_ASSIGNMENT_
Using the entries below, restate word for word only the lines from the one with "Viewport: 1479px width, 861px" to the final line, leaving the pictures out.

_RECORDS FOR THIS TASK_
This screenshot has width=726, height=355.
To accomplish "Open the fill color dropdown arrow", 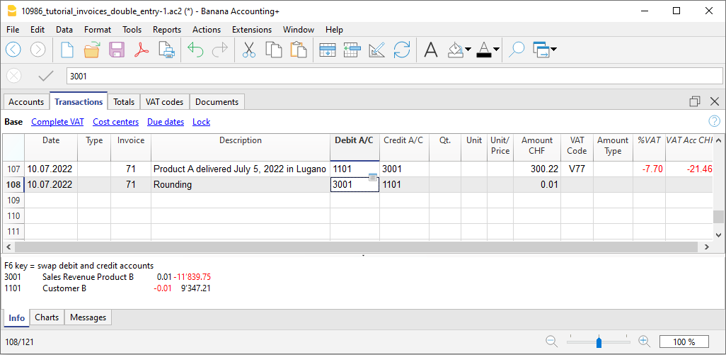I will point(468,50).
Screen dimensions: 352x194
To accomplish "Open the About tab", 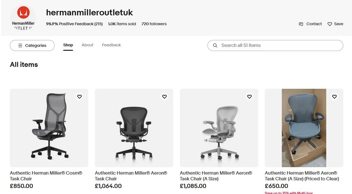I will point(87,45).
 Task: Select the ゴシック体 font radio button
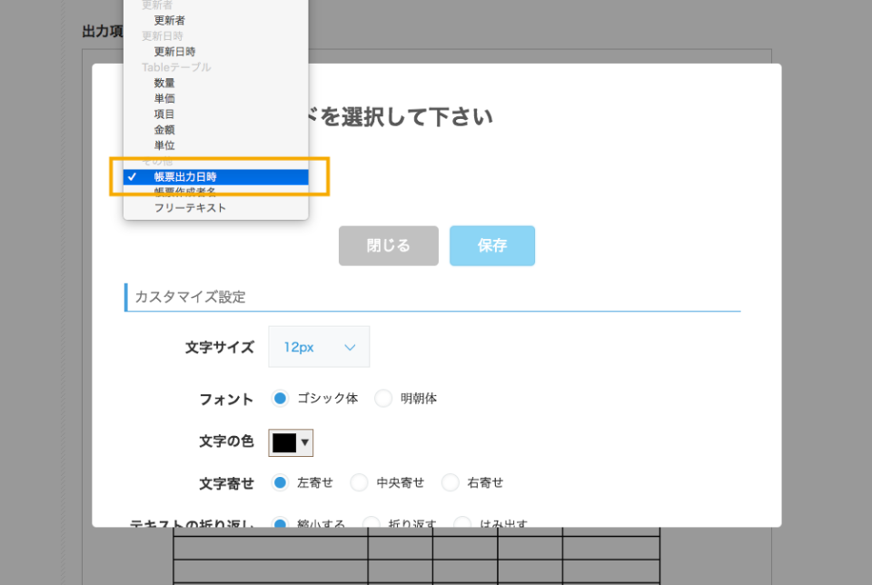click(x=281, y=399)
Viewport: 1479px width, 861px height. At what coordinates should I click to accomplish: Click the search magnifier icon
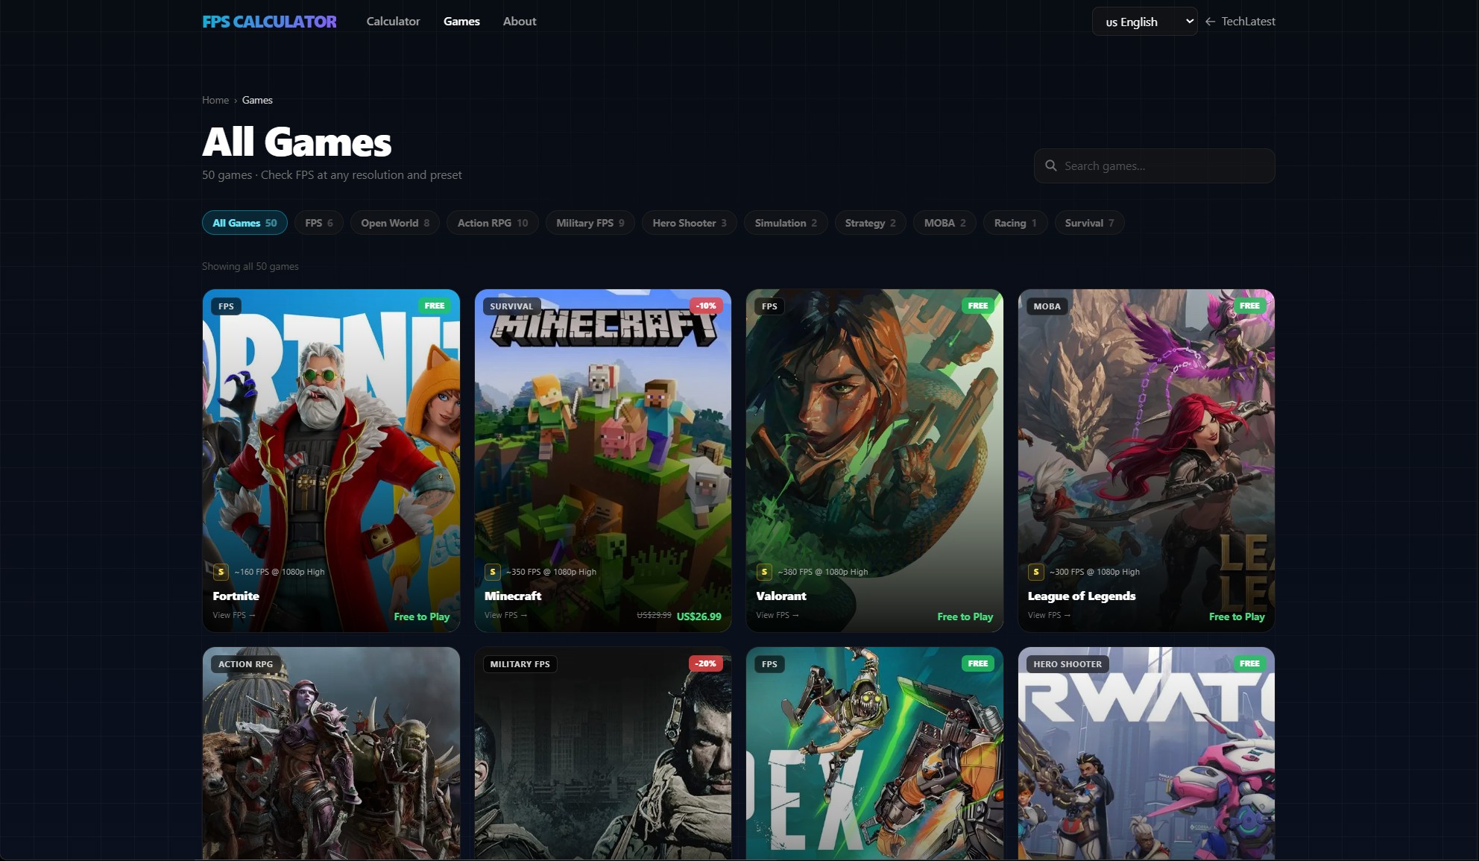coord(1050,165)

_RESPONSE_
Viewport: 1479px width, 861px height. At what coordinates should I click to accomplish: Click the search magnifier icon
coord(1050,165)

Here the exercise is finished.